Read each record, identify if it is header, start writing to the table. At the same time also test if YOUR condition holds true. If condition is true, then set a flag to true, then first write the complete table written until this point to output DS, followed by writing subsequent records directly to output (no need to write table anymore until the tail record for this group is encountered).
Once tail record is encountered, stop writing to output, initialize the table - and repeat the complete process as stated earlier.

In case of DFSORT, at best I think 2 passes of data will be required, and presumably the code will be a little complex - reason remains same - finding an algorithm to uniquely identify the data to be grouped and written.

Edit: The complexity increases if the position of the value to be checked is not fixed in the record.

enrico-sorichetti · Posted: Tue Apr 18, 2017 9:02 pm

RahulG31 · Active User Joined: 20 Dec 2014 Posts: 446 Location: USA

Abid Hasan, I would say we use both DFSORT and COBOL program.

Step1: Use DFSORT, IFTHEN=(WHEN=GROUP with BEGIN=Header Identifier and PUSH=Header Record (or Part of header record that can uniquely identify among different headers).
OUTFIL Include=Condition you want to check with build the PUSHed header.

The output of this Step should be the Uniquely Identifiable header records for the groups that have the required condition satisfied.

Step2: Create a COBOL program that uses the Original Input file as well as the file that we got from Step1 as the Input. The first step in COBOL program is to load the file from Step1 to Internal table and then READ the Original Input file to match Header against this Internal table. If a match is found then Write to Output.
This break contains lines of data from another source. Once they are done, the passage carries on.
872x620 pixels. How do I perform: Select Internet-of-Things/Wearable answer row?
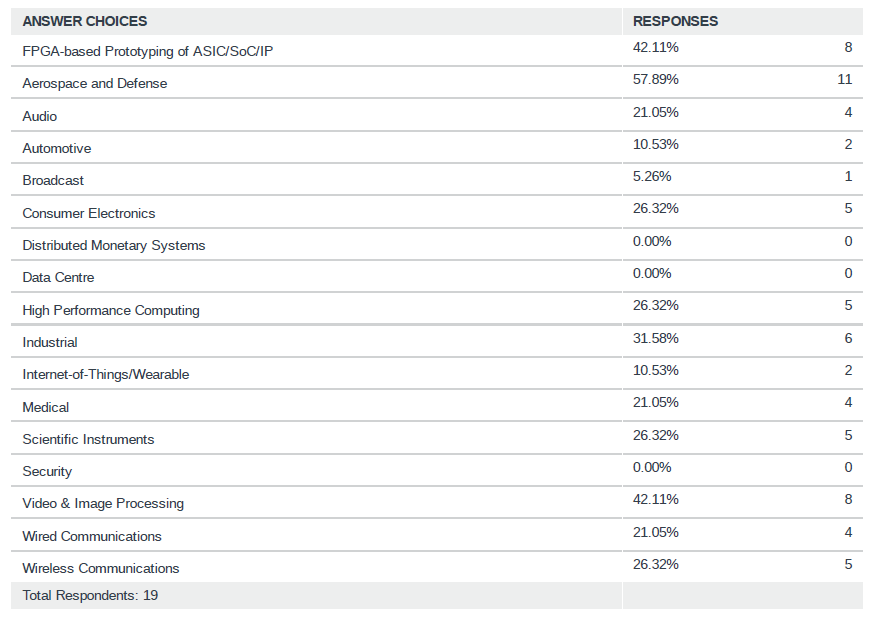click(x=106, y=374)
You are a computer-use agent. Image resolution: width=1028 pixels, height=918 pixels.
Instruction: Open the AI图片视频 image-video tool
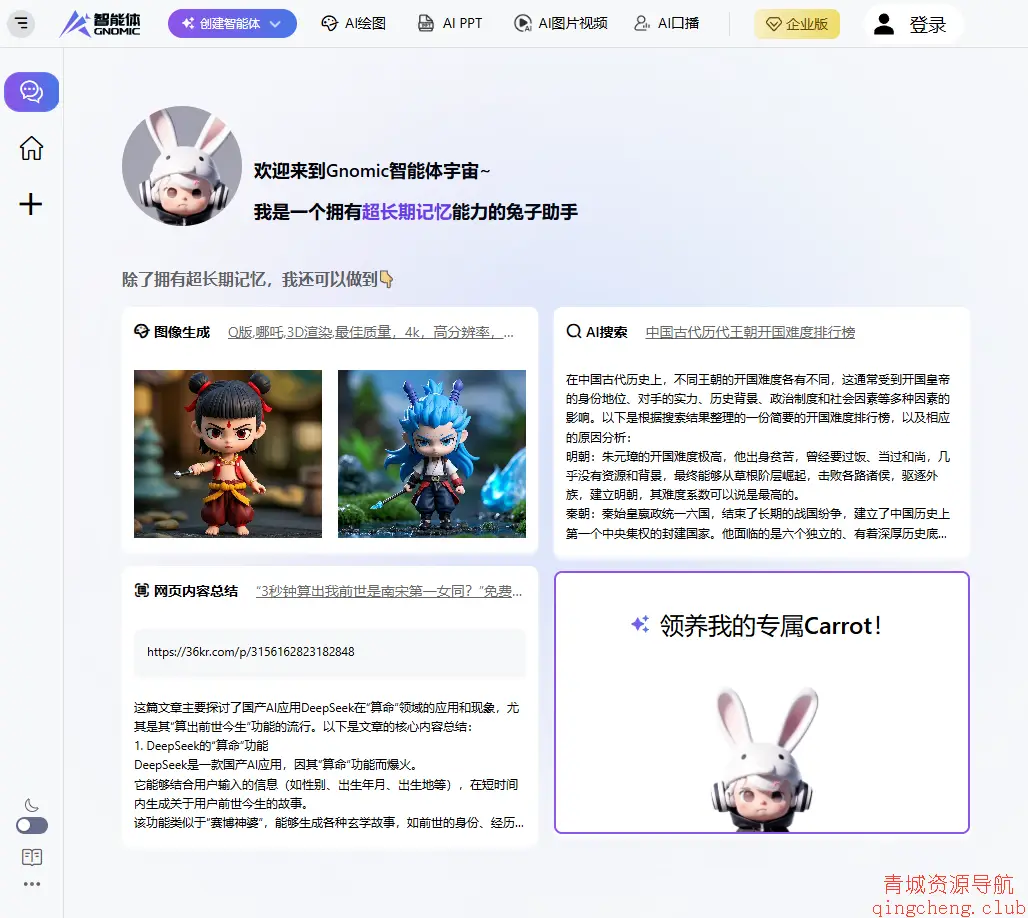pos(559,22)
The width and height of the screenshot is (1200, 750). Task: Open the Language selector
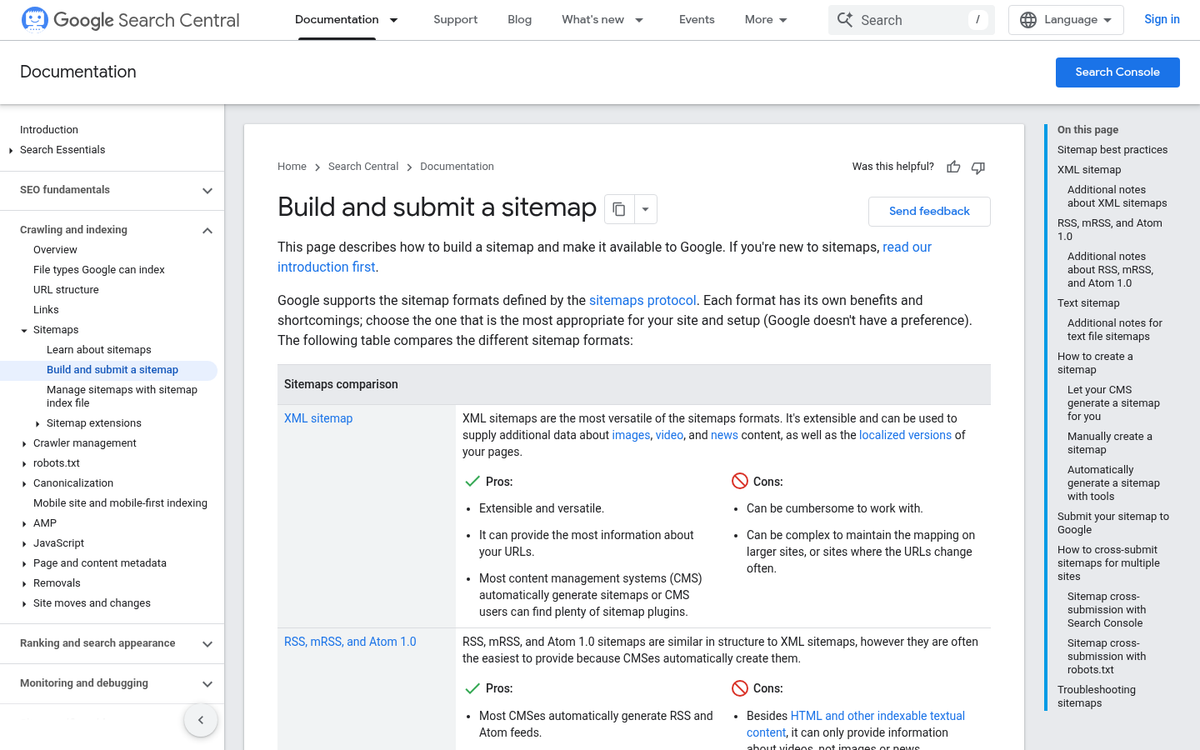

The advantage over COBOL program only solution, will be that you don't have to write and initialize table multiple times and it won't be as large a table as it could be, I suppose.

.

Arun Raj · Posted: Tue Apr 18, 2017 10:20 pm

I think we have discussed similar topics a few months ago in the DFSORT forum. If we are bringing the sort product into this, then I would think JOINing the original input with a shortened version of itself (created as Rahul mentioned) using a JNFnCNTL would do this.

But well then, we are discussing a cobol solution here, I see enrico's logic has eliminated the need of any working storage table.

Abid Hasan · New User Joined: 25 Mar 2013 Posts: 88 Location: India

Hello Rahul/Arun,

You guys are spot on with the approaches involving DFSORT, the only problem that I could think of at the time of posting was at least 2 passes of data, again the reason being - first pass is required to traverse through the data once and identify the groups and pad an identifier. Rest of it is an algorithm to play with this and segregate.

Mr. Sorichetti,

Aah, you got me there

a much better approach indeed. I didn't like the solution I'd posted because of the 'undefined/large' (going by what TS had posted initially) size of the table. The revisit to the table is a costly affair, but would have been quick since all operation would be in-memory. But your solution solves it in a much better way.

Bill Woodger · Posted: Wed Apr 19, 2017 3:35 am

With Enterprise COBOL V4, there'll be no problem storing 15000 8000-byte records in a table. With V5+, no problem storing 15000 of any length from a sequential data set.